### Prompt 1
Please reproduce the rows verbatim, starting at the line containing "store language dropdown" and running through the last row, both ends included.

Dær is ece bryne grimme gemencged, & ðær is ece gryre; þær is wanung & granung & a singal sorh. Wa þam þe þær sceal wunian on wite. Him wære betere þæt he æfre on worulde man ne gewurde þonne he gewurde. Nis se man on life þe areccan mæge ealle þa yrmða þe se gebidan sceal se ðe on ða witu ealles behreoseð; & hit is ealles þe wyrse þe his ænig ende ne cymð æfre to worulde.

(“Serm. 7,” lines 122-8)

Dær is ece bryne grimme gemencged, & ðær is ece gryre; ðær is ece æce, & ðær is sorgung & sargung, & a singal heof; ðær is benda bite & dynta dyne; ðær is wyrma slite & ealra wædla gripe; ðær is wanung & granung; ðær is yrmða gehwylc & ealra deofla geðring. Wa ðam ðe ðær sceal wunian on wite. Betere him wære ðæt he man nære æfre geworden ðonne he gewurde. Nis se man on life ðe areccan mæge ealle ða yrmða ðe se gebidan sceal se ðe on ða witu ealles behreoseð; & hit is ealles ðe wyrse ðe his ænig ende ne cymð æfre to worolde.

(“Serm. 13,” lines 84-92; addition from CCCC 419)

I have deliberately selected passages from three sermons from three different categories of address, in Bethurum's reckoning. “Serm. 3” (“Secundum Lucam”) is from her section on eschatology (“Serm. 1-5”), “Serm. 7” (“De fide catholica”), from that on the Christian faith (“Serm. 6-12”), “Serm. 13” (“Sermo ad populum”) from that on archiepiscopal functions (“Serm. 13-18”). Now there is clearly some relationship between these passages, which I present in the order in which Bethurum believes them to have been composed.39 But this relationship is not linear, in the sense that no one passage is clearly the model for any other, and no development of ideas or phraseology can be discerned. Each passage contains both additions and omissions (and variants) with respect to each of the other passages. Furthermore each passage occurs in the context of three quite different sermons on (as Bethurum's categories show) three quite different topics. I suggest that we can best consider this repetition as three quite separate treatments of the same theme.

### Prompt 2
Write what comes next in the passage comparing the three sermon excerpts, picking up after its final sentence.

(Rows from a collection)
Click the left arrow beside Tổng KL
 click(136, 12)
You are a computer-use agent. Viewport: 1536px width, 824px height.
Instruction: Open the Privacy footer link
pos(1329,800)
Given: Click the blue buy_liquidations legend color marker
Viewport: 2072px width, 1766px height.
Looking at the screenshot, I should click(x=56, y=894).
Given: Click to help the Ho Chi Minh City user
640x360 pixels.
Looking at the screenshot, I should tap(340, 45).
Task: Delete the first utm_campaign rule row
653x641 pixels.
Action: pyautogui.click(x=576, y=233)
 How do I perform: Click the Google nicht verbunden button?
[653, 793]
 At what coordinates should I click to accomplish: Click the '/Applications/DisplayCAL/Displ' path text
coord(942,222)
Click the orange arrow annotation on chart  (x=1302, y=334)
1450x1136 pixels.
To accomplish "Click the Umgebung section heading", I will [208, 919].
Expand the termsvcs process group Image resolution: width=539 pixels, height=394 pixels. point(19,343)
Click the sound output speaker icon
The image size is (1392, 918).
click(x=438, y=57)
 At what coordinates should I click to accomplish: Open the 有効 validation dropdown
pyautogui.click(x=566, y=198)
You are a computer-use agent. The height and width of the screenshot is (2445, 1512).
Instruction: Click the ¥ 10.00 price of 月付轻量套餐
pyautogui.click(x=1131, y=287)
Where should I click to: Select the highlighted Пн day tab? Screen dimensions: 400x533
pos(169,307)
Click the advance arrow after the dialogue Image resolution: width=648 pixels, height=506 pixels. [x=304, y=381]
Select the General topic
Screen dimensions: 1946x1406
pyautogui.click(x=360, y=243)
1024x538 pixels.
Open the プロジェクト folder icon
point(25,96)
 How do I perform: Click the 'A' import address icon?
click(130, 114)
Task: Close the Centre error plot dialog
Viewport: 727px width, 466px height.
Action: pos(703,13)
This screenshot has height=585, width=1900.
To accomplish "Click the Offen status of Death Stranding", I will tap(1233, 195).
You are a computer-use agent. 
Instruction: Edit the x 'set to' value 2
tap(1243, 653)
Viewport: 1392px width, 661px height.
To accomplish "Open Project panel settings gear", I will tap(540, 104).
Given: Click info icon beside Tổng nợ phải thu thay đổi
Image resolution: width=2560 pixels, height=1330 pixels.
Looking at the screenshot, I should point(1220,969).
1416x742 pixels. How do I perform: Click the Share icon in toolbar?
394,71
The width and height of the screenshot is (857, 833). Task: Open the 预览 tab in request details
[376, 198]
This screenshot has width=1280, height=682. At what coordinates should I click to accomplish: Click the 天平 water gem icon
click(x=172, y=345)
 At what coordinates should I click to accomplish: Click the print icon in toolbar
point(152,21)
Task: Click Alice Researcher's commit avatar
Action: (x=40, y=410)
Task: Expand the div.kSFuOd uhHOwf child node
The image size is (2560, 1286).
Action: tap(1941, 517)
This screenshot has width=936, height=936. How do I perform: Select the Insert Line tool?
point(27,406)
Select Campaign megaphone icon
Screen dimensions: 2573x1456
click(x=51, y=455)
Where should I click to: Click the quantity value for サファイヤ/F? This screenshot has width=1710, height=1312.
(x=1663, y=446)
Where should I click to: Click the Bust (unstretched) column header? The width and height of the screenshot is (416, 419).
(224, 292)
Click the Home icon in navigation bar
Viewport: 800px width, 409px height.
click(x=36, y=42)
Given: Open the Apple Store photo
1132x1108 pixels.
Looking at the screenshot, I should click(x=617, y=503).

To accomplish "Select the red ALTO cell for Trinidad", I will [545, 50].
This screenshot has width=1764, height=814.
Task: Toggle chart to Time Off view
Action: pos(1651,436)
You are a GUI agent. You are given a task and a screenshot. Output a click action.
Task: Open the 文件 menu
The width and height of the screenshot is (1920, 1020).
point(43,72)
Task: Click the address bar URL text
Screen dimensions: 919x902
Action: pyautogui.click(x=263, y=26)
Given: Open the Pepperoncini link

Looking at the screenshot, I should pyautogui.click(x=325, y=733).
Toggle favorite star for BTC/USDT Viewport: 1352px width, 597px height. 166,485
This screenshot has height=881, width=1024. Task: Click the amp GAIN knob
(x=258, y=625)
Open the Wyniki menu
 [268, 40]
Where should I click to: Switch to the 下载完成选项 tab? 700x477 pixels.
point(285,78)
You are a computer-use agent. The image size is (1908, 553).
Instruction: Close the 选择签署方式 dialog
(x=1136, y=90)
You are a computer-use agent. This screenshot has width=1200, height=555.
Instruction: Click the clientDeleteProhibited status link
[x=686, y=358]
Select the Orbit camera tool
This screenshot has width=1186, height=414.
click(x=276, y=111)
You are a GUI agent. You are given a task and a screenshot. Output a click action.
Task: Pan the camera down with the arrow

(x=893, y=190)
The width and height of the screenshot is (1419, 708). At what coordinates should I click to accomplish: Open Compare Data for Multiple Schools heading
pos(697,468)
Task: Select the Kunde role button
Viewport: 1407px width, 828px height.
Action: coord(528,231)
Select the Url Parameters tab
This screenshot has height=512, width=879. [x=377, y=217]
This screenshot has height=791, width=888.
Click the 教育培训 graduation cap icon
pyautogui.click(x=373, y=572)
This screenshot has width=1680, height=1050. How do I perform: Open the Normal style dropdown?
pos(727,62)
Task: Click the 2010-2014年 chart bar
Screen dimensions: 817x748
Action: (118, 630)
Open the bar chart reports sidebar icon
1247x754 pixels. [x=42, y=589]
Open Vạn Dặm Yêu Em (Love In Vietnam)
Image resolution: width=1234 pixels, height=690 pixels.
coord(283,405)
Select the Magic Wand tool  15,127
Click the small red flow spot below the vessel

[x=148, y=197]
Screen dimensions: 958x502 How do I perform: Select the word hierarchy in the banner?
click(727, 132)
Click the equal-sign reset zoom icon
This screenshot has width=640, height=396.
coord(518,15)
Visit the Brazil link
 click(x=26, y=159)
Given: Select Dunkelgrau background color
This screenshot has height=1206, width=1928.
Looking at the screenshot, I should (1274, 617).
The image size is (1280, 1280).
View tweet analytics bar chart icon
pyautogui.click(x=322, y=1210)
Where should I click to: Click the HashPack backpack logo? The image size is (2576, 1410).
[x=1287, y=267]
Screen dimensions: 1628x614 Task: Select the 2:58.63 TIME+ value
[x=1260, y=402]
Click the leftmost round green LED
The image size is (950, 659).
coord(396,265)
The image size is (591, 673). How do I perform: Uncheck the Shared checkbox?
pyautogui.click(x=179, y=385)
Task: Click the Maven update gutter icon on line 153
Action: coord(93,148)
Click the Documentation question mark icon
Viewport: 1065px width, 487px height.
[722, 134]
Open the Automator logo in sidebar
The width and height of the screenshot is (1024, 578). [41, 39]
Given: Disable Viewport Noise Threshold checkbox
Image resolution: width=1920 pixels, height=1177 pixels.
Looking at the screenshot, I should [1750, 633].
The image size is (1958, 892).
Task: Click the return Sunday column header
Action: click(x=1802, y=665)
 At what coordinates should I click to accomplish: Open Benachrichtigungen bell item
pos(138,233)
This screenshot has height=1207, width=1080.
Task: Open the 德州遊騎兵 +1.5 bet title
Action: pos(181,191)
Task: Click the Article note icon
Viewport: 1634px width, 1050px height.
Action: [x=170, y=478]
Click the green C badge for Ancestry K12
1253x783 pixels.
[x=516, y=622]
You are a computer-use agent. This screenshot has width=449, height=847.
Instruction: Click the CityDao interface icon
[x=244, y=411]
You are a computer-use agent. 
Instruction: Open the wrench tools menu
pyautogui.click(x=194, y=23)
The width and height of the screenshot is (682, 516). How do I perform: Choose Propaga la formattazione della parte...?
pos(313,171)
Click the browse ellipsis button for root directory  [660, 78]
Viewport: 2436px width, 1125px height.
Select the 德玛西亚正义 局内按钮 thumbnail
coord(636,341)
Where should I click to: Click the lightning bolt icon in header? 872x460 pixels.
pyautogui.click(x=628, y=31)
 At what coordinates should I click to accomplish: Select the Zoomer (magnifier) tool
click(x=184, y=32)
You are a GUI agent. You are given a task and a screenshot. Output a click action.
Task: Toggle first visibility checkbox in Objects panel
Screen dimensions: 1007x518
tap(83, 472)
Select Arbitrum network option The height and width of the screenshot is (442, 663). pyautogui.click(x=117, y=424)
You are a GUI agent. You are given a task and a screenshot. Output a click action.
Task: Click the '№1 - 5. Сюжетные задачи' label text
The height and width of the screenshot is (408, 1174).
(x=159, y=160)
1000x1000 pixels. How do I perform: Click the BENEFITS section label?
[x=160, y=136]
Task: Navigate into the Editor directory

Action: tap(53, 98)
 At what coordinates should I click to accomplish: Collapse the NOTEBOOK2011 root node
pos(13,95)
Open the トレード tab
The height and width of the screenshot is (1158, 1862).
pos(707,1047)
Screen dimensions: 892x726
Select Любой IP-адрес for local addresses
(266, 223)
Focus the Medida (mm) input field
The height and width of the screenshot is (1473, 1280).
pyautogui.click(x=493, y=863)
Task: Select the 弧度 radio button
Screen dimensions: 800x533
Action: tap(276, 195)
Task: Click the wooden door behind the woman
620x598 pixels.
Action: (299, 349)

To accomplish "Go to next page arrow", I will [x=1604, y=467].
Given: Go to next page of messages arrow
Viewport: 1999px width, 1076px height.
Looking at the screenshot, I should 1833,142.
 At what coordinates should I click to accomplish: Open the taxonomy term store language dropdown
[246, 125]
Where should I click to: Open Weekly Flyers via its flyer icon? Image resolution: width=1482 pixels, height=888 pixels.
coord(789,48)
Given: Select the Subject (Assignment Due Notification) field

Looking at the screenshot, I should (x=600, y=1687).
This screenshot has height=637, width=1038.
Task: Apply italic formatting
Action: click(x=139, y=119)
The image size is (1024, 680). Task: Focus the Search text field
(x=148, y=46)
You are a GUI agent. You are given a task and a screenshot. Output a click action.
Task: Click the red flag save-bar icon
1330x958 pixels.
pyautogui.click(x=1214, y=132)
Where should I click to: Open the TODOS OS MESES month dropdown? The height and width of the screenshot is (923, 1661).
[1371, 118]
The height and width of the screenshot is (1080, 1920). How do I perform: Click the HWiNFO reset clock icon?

### Written answer 1
 At what coordinates should I click to accomplish: Open the taxonomy term store language dropdown
[246, 125]
Where should I click to: Open Weekly Flyers via its flyer icon? Image resolution: width=1482 pixels, height=888 pixels.
coord(789,48)
Given: Select the Subject (Assignment Due Notification) field

Looking at the screenshot, I should (x=600, y=1687).
This screenshot has height=637, width=1038.
Task: Apply italic formatting
Action: click(x=139, y=119)
The image size is (1024, 680). Task: Focus the Search text field
(x=148, y=46)
You are a GUI agent. You are given a task and a screenshot. Output a click action.
Task: Click the red flag save-bar icon
1330x958 pixels.
pyautogui.click(x=1214, y=132)
Where should I click to: Open the TODOS OS MESES month dropdown? The height and width of the screenshot is (923, 1661).
[1371, 118]
The height and width of the screenshot is (1080, 1920). How do I perform: Click the HWiNFO reset clock icon?

### Written answer 2
Now by chance this same theme occurs in three further anonymous homiletic tracts, and here, crucially, the idiosyncrasy of Wulfstan's technique can be underlined. A passage in the anonymous In letania maiore repeats the theme from Wulfstan's “Serm. 3” absolutely verbatim, and is clearly borrowed from the single version of the theme found in this particular sermon, and not from either of the other two.40 Another passage from the anonymous De temporibus Antichristi (Napier XLII) repeats the theme from Wulfstan's “Serm. 7” absolutely verbatim, and can likewise be linked specifically to one particular version of the theme.41 Yet another passage from the anonymous Sunnandæges spell (Napier XLIII) repeats the theme from Wulfstan's “Serm. 13,” as it is represented in the single manuscript Cambridge, Corpus Christi College 419 absolutely verbatim, and can also therefore be said to have drawn on one particular version of this theme found in Wulfstan's works in preference to the other two.42 In the last case cited it is interesting to consider that not only has CCCC 419 been described by Bethurum as representing ‘one of the two archetypes of the extant versions’, but that this manuscript actually contains the homily Napier XLIII which borrows its reading, as well as also containing both Wulfstan “Serm. 7” and its companion Napier XLII.43 The difference between Wulfstan's technique and that of other, later authors could not be made more clear. Wulfstan alters and adapts, according to the tenets of his own characteristic style, whilst others simple parrot.

Many, if not most, eleventh-century homilies are almost wholly composed by such verbatim repetition of other works, and there are detailed studies of a number of the composite homilies produced by these cut-and-paste methods by, for example, Godden and Scragg.44 It is in every sense a literary technique, and relies on close and sometimes slavish reading of the source text. But it is not, as we have seen, Wulfstan's way; we have seen Wulfstan make minor but characteristic alterations to the Latin text of the Bible and to the vernacular texts by both Ælfric and himself: there always remains a distance and a difference between Wulfstan and his source.

At a level greater than the theme, it is important to note that several of Wulfstan's complete sermons seem to have been revised in similar ways, most importantly the Sermo Lupi itself, which exists in at least three separate versions of quite different length, in five different manuscripts; scholars have been unable to agree about the relative chronology of the three versions.45 It may be significant that what Bethurum prints as her “Serm. 17” is found in two overlapping halves ten pages apart in the same manuscript Oxford, Bodleian Library, Hatton 113, whilst the brief “Serm. 21,” which comprises only thirty-four lines in the printed edition, exists in two quite separate versions in the same manuscript, the electic Cambridge, Corpus Christi College 201.46 In the case of a number of sermons, including the three just mentioned, there seems, moreover, no good reason to doubt that much extraneous material which Bethurum relegates to the critical apparatus is not the authentic work of Wulfstan, the victim, perhaps, of a modern, later and literary insistence on a single original and fixed text. There is, then, much evidence to suggest that Wulfstan's reworking of both his sources and his own work extended to complete sermons also.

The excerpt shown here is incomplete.